Global AI Boom Diverts Capital
The divergence is starkly illustrated by the artificial intelligence (AI) surge. South Korea's Kospi has capitalized significantly, riding the wave through tech giants like Samsung Electronics and chipmaker SK Hynix. Nomura highlights South Korea's high exposure to AI's memory ecosystem, projecting substantial gains from rising DRAM and NAND prices, a stark contrast to India's 'low' AI exposure classification.
Meanwhile, Japan's markets have also climbed, buoyed by a weaker yen which boosts exporter earnings and Prime Minister Sanae Takiachi’s potential fiscal stimulus plans, attracting speculative 'Takiachi trade' investments. In contrast, Indian indices have tread water, even declining slightly over the past month, despite positive economic indicators like 7.4% GDP growth forecasts and supportive tax cuts.

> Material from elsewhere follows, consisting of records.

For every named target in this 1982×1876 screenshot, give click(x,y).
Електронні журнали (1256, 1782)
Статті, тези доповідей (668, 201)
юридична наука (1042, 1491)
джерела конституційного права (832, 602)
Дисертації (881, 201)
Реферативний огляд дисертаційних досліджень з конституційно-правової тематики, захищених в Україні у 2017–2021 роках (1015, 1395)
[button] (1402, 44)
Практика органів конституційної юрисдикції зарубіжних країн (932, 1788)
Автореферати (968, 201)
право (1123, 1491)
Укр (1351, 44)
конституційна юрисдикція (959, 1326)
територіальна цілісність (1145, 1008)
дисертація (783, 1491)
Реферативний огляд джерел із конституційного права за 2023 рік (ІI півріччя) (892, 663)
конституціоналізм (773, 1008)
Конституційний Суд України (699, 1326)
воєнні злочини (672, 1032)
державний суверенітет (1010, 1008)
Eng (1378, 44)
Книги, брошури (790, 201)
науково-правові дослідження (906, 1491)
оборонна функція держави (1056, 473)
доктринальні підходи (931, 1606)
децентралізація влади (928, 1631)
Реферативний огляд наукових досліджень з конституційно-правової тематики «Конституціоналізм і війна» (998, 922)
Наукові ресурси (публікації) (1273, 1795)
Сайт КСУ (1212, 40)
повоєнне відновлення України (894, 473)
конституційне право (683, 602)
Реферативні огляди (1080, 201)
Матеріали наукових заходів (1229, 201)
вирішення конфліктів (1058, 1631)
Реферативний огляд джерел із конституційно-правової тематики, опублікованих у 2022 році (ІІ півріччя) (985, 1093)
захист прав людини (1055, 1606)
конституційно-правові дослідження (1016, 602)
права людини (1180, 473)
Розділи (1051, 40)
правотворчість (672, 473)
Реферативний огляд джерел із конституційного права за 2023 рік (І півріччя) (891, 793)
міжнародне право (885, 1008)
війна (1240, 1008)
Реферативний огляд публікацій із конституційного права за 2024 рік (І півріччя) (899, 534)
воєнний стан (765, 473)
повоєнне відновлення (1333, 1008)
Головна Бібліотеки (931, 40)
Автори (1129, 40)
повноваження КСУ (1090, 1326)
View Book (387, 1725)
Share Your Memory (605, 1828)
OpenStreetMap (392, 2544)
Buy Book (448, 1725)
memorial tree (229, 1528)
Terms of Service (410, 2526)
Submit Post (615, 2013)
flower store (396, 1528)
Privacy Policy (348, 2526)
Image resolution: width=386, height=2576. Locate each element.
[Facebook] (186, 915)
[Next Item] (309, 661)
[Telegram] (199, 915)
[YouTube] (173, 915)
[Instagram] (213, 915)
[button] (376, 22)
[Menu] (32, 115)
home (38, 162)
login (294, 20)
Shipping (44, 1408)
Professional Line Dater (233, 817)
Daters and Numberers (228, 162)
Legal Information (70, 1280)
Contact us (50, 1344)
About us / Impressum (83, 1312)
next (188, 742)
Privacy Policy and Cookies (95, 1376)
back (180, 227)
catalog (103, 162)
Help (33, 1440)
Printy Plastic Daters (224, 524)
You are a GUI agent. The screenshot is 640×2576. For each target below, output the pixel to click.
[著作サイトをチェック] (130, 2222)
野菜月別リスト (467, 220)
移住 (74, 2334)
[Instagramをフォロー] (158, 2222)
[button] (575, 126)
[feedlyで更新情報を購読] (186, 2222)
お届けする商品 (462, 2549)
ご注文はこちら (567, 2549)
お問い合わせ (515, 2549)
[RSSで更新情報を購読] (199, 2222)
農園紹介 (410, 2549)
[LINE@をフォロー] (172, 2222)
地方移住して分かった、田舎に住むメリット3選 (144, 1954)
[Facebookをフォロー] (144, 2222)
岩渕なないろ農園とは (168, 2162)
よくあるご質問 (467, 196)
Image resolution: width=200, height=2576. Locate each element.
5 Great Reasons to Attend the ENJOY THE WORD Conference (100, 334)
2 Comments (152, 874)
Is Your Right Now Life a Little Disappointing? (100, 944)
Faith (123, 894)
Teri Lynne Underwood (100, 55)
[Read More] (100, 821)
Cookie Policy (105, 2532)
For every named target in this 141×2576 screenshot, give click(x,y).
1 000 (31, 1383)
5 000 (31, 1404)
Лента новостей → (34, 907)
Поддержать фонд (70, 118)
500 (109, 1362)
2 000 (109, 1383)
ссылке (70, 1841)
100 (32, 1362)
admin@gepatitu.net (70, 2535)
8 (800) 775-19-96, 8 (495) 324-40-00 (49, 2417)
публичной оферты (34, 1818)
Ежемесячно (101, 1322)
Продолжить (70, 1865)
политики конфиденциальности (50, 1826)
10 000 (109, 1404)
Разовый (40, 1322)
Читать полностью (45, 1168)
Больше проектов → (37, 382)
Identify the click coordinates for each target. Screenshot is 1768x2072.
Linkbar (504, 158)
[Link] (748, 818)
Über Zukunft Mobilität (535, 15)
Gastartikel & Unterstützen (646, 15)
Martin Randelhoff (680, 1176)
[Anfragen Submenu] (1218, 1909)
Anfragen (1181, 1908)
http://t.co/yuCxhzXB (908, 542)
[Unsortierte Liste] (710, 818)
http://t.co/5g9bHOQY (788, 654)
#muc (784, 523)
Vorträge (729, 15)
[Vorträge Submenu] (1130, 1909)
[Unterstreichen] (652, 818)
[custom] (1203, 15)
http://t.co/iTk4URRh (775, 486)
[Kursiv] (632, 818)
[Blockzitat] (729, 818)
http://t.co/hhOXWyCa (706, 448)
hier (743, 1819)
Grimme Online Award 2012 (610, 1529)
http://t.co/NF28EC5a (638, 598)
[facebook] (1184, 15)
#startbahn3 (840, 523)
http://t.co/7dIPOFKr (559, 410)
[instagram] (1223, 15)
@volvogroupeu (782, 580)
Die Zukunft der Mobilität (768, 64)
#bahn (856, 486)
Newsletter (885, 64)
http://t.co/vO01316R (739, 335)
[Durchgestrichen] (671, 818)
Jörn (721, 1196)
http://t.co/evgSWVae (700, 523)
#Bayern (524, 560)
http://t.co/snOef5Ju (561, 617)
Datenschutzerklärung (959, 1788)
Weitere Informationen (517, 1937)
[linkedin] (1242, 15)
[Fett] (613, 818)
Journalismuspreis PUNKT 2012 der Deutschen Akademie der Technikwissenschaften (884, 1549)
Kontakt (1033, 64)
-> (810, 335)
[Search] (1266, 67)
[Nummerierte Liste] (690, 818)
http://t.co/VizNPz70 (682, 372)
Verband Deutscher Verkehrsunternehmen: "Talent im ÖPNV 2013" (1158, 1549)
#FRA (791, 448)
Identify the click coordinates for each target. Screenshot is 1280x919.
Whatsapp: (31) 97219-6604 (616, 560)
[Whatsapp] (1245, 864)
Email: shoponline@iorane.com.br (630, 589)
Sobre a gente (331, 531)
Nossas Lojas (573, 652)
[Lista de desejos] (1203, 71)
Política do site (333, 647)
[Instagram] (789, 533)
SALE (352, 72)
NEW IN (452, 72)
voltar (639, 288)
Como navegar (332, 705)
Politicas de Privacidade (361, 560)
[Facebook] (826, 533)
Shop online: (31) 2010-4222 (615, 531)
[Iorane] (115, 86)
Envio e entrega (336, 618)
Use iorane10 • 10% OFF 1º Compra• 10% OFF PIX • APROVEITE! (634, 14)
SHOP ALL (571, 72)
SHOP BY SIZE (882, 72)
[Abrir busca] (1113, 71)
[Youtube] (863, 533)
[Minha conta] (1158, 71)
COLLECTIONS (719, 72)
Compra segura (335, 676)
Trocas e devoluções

Geopolitical Clouds and FPI Woes
A major headwind for Indian equities is the persistent withdrawal of foreign capital. Foreign Portfolio Investors (FPIs) have already net sold shares worth $2.5 billion in the first 16 days of 2026, following nearly $19 billion in outflows during 2025. This trend accelerated as uncertainty surrounding Donald Trump's return to the White House and accompanying policy ambiguity grew. Experts suggest FPIs will remain cautious until global geopolitical conditions stabilize and a US-India trade deal, long in negotiation, materializes. This deal's progress has been hampered by geopolitical events and lack of positive trade talk developments.
Valuation Concerns Linger
Compounding the issue, Indian equities are perceived as relatively expensive compared to regional peers. While historically commanding a premium, this valuation is currently not supported by sufficient earnings comfort, leading to inconsistent foreign institutional investor (FII) flows. Although domestic institutional investors (DIIs) and robust retail participation have provided a floor, driving the market to record highs earlier, sentiment requires broader investor participation to push higher. Investors are keenly awaiting actual earnings figures in the latter half of FY26, despite the market's strong five-year track record of over 70% returns, which surpasses many global benchmarks.